I never liked driving and won’t get behind the wheel unless it’s the last resort. I’m afraid I will get lost, or maimed, or killed in a crash. I want a quick, painless death, thank you, in my bed in my sleep. Just like we’re going to give Mom. We drive and drive, and it feels like it’s taking forever. Like we’re driving clear through the county, the state, and the next state and the next, and I wonder just how far we’d have to go to be out of states and hospitals and dying mothers.

We enter the hospital parking garage. There’s a slurping sound and I turn and see that my sister looks just like our mother did forty years ago. Right down to the three red splotches that break out under her left eye whenever there are tears. Oh, no, not crying. Where will crying get us? Get us enough water for fish is where, and fish stink. That’s what our mother always said when we were little.

The hospital’s gray machines whirr and bleep. Fish stink rises. My sister and I nod in unison. The nurses unplug the respirator and roll it away. Its wheels squeak over the linoleum, feel like they’re running over my chest.

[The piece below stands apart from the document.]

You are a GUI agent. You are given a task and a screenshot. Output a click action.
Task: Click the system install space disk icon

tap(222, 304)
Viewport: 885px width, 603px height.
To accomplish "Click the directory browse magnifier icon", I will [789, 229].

Across the corridor, in another room, a patient is propped against her pillows. A man with blond hair and a shiny navy suit leans in close. On her lap, stunning orange roses. I go to leave. The nurse with the black-brown mole next to her nose tells me there isn’t time.

I stay, but in my mind I run. I run through the squeaky corridors and outside and chase from street to street, my shoes kicked-off and a stabbing pain in my throat. I search and search, and would drive, fly, swim, vault—anything—to return to my mother with glorious orange roses, twelve thorny babies in my arms that I hold out to her and say, Look, Mommy, See, Mommy. Aren’t they gorgeous, Mommy? Touch, Mommy. Smell, Mommy. Breathe, Mommy. Beautiful Mommy. Breathe.

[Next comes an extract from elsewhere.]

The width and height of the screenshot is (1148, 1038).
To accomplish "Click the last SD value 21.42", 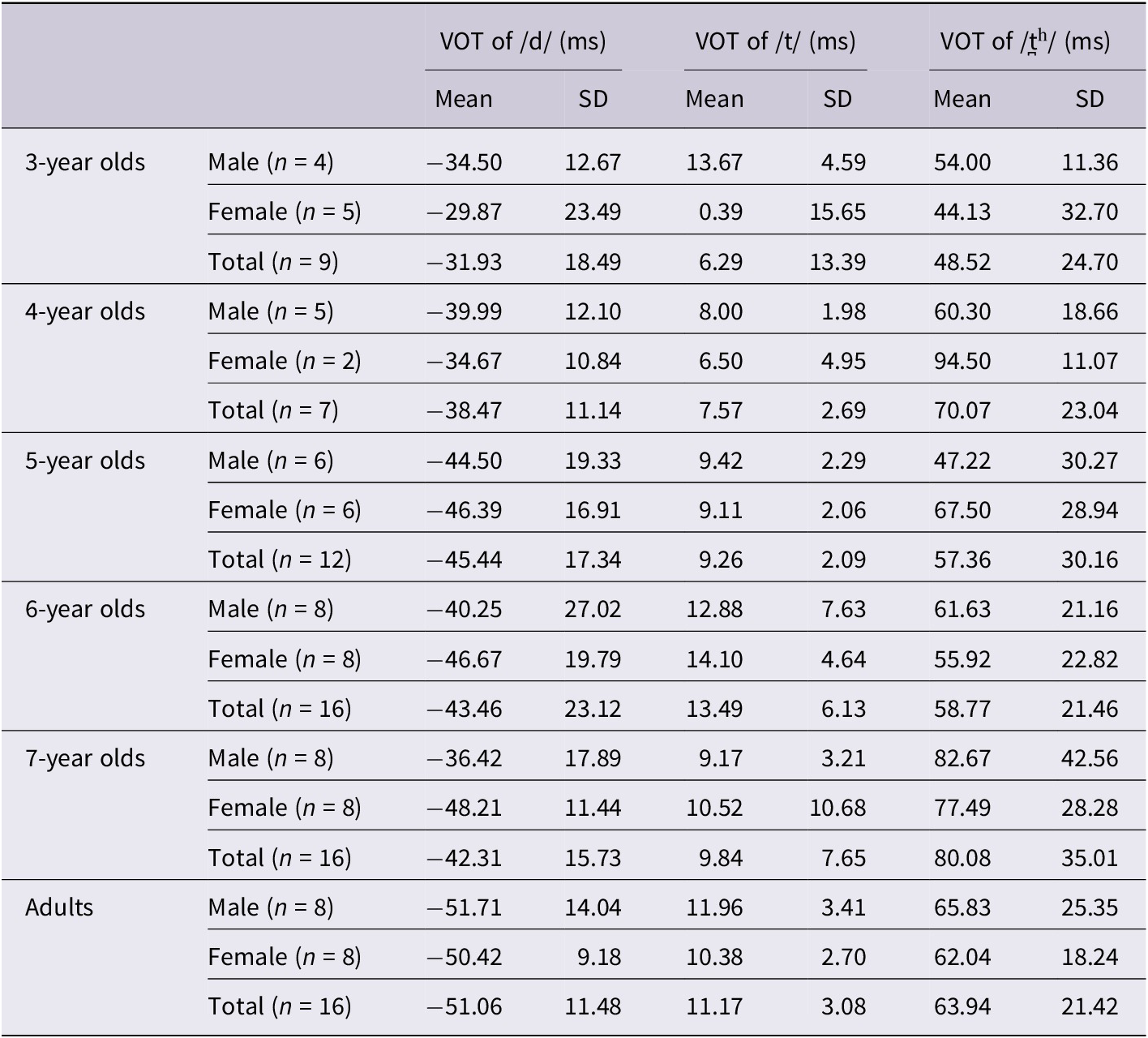I will [1090, 1006].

EthelRohan_80.jpgEthel Rohan was raised in Ireland and now lives in San Francisco. Her story collection, Cut Through the Bone, will be released from Dark Sky Books December 1, 2010. A second story collection, Hard to Say, is forthcoming from PANK, in 2011. She blogs at ethelrohan.com.

Writer’s Recommendations:

The Bigness of the World by Lori Ostlund.
From Ilsa to Mr. Mani, Sarah and Sara, Harold, and more, the memorable characters inside this delightful collection set out on journeys both literal and figurative. Likewise, I read these stories and felt transported, moved. Ostlund’s precision, wisdom, compassion, and luscious language bring us eleven stories that pulse, that amuse, that made me ache. This is exquisite work.

American Salvage by Bonnie Jo Campbell.
One of the few story collections I finished, and immediately read again. Every story is a knockout. Knockouts of knockouts are “The Inventor, 1972,” “The Burn,” “Family Reunion,” and “King Cole’s American Salvage.” I didn’t read this collection. I breathed inside it.

What the World Will Look Like When All the Water Leaves Us by Laura van den Berg.
From Bigfoot to Loveds to hair on fire to caves, these stories fascinated and delighted me. I love their originality and inventiveness. Their haunting loneliness and loveliness. They made me feel dull, like I needed to live more, write better, and adventure. I do need to live more, write better, and adventure. I also need to take a master class in all things Laura van den Berg. She’s first rate.

More of This World or Maybe Another by Barb Johnson.
Barb Johnson worked as a carpenter for more than twenty years in New Orleans. I suspect she was an excellent carpenter and built great things. She certainly created nine exceptional stories in this debut collection. More of this World or Maybe Another traces the lives of several unlikely friends and loves living amidst poverty, violence, and displacement in New Orleans. Through these excellent stories, Johnson offers us a welcome window into a place and people all too often overlooked. Johnson has a great talent for titles, and the stories behind these wonderful titles consistently live up to their promise. Throughout this collection, Johnson displays an enormous gift for storytelling, characterization, and fresh, evocative language. More, the tenacity and spirit of the collection’s heroine, Delia Delahoussaye, has stayed with me.